Closed toltoxgh closed 3 years ago
Interesting question... how do you have the processed docs w/ entities and indices stored?
Check out this ` nlp = en_core_sci_md.load()
negex = Negex(nlp, language = "en_clinical", chunk_prefix=["no"])
nlp.add_pipe(negex)
doc = nlp('your text')
for ent in doc.ents:
print(ent, ent.label_, ent._.negex)
` Now filter your entities based on True and False in ent._.negex. It worked my problem. But it would be difficult for already extracted entities as you have lost the sentence context.
Stored could be for example the texts themselves and the start,end indices of the entities in a csv like file.
Independent of how this is stored, once this info is read/parsed, would there be an option with negspacy to run with this information only and some basic spacy tokenizer/sentence splitter etc., without having to run the whole scispacy again?
I'll leave this open in case anyone has ideas of how to build a spacy doc manually from this format of a cache of data and then running parts of a pipeline. I did some poking around and couldn't see an obvious way forward.
With the caveat of not knowing your use case entirely, I'd venture to guess that it might end up being more work than it's worth to get working the way you want instead of just rerunning and taking the computational hit.
Closing due to lack of activity
Is your feature request related to a problem? Please describe. Can negspacy be used with already identified Entities and their spans through scispacy, by providing them somehow?

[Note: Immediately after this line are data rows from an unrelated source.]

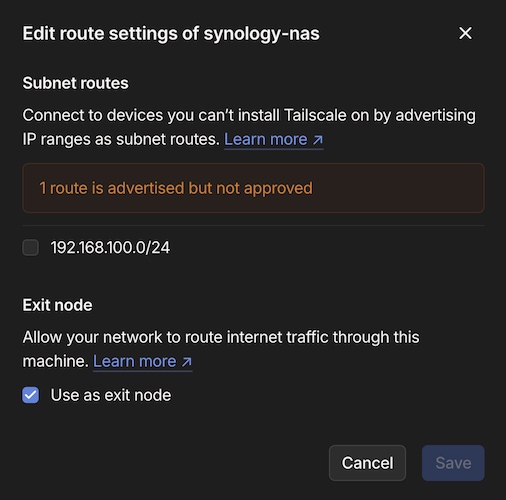Click the subnet routes description paragraph
This screenshot has width=506, height=500.
[249, 127]
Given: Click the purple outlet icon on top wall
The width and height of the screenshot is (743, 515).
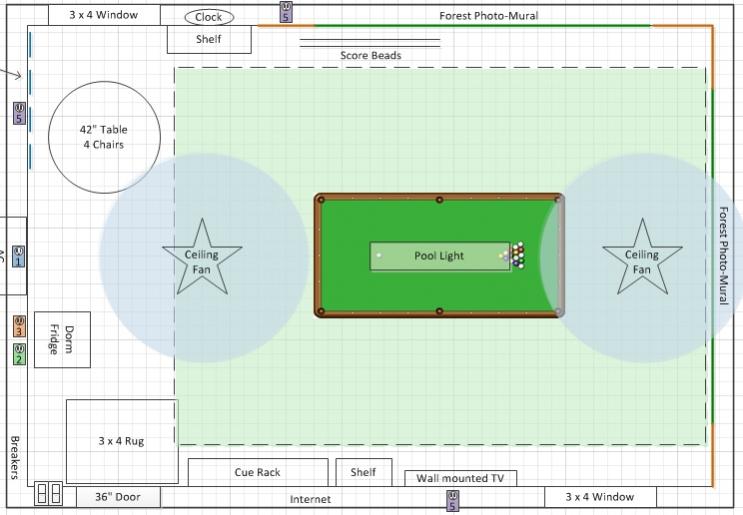Looking at the screenshot, I should pyautogui.click(x=286, y=12).
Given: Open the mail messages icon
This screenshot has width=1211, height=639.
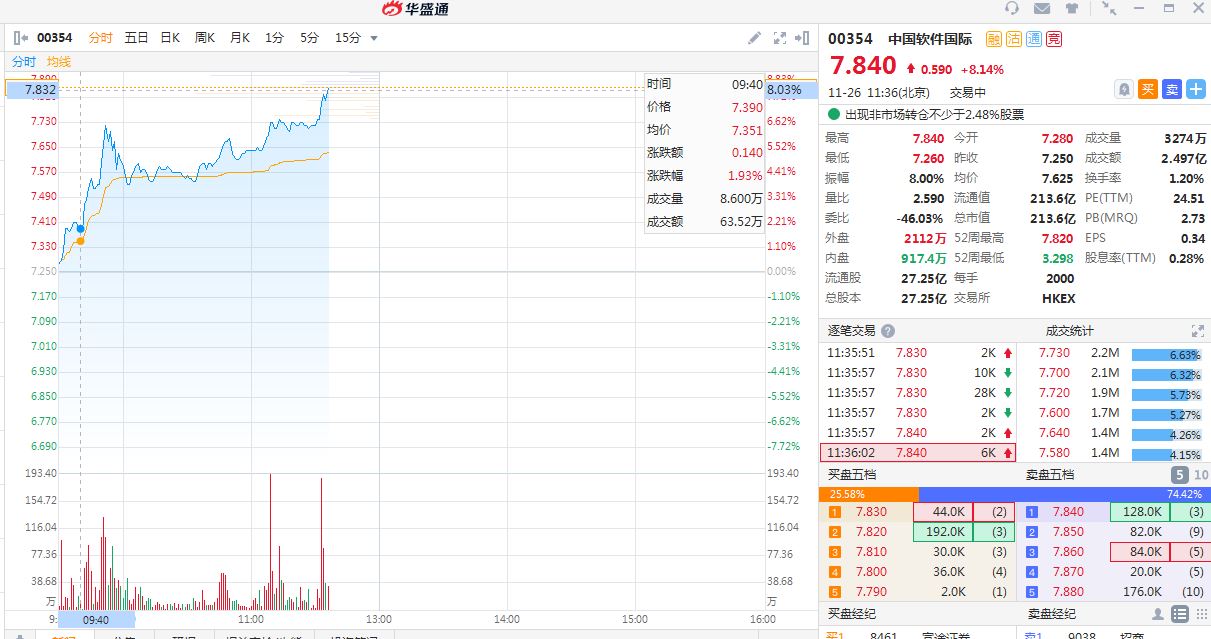Looking at the screenshot, I should [x=1042, y=9].
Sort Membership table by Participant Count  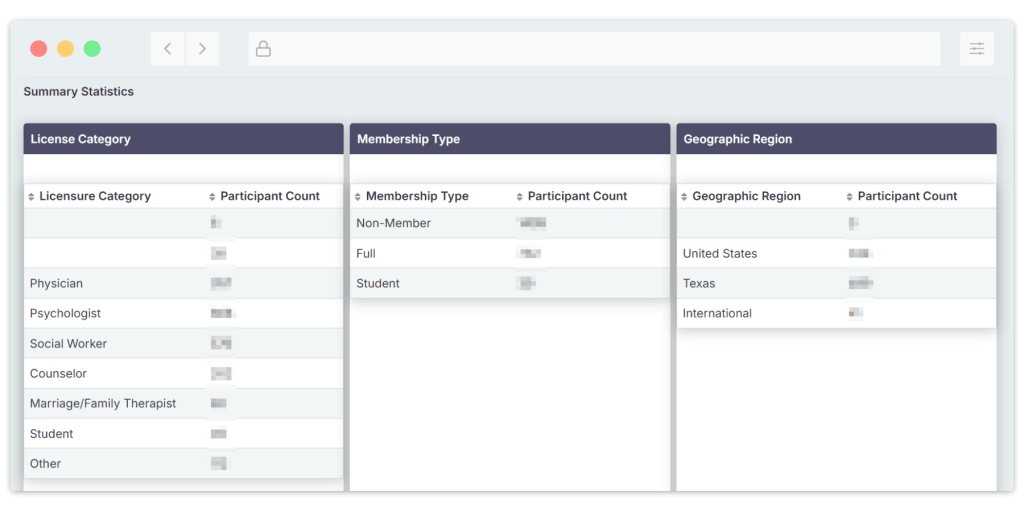[519, 197]
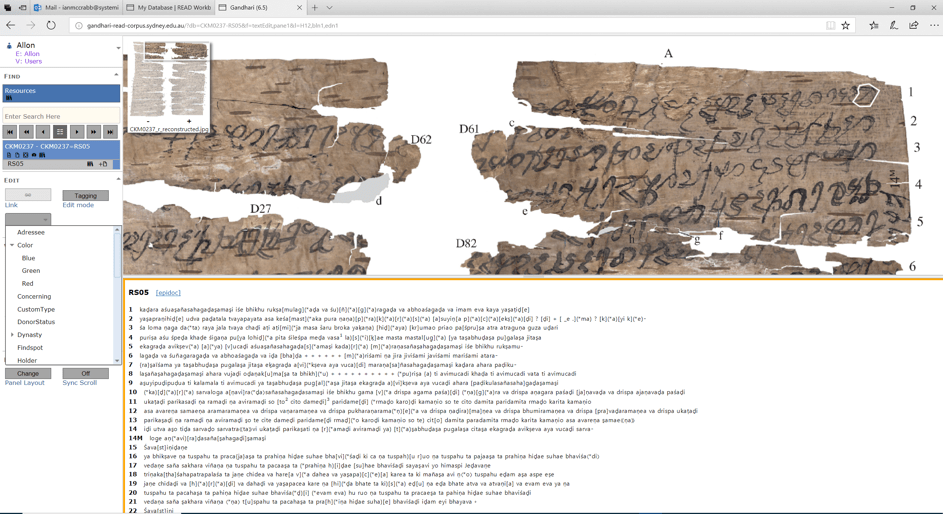Toggle the Tagging edit mode button
The image size is (943, 514).
pos(85,195)
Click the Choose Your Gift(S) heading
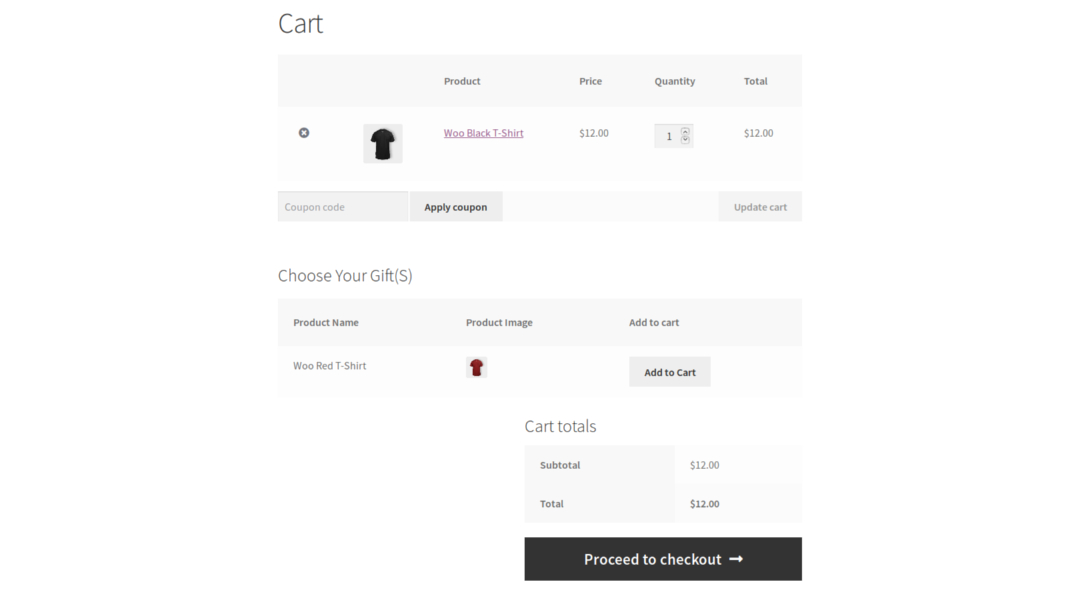 [345, 276]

Describe the solution you'd like
For instance, scispacy has been already run with its EntityLinker, and umls entities with their the indices have been obtained and stored somewhere.
It would be computationally expensive to run the whole scispacy with negspacy again. Is there a way to only run (sci)spacy with only base spacy functionality like the tokenizer, and provide the full text string, the entities and their indices somehow, so that negspacy can determine the negation status?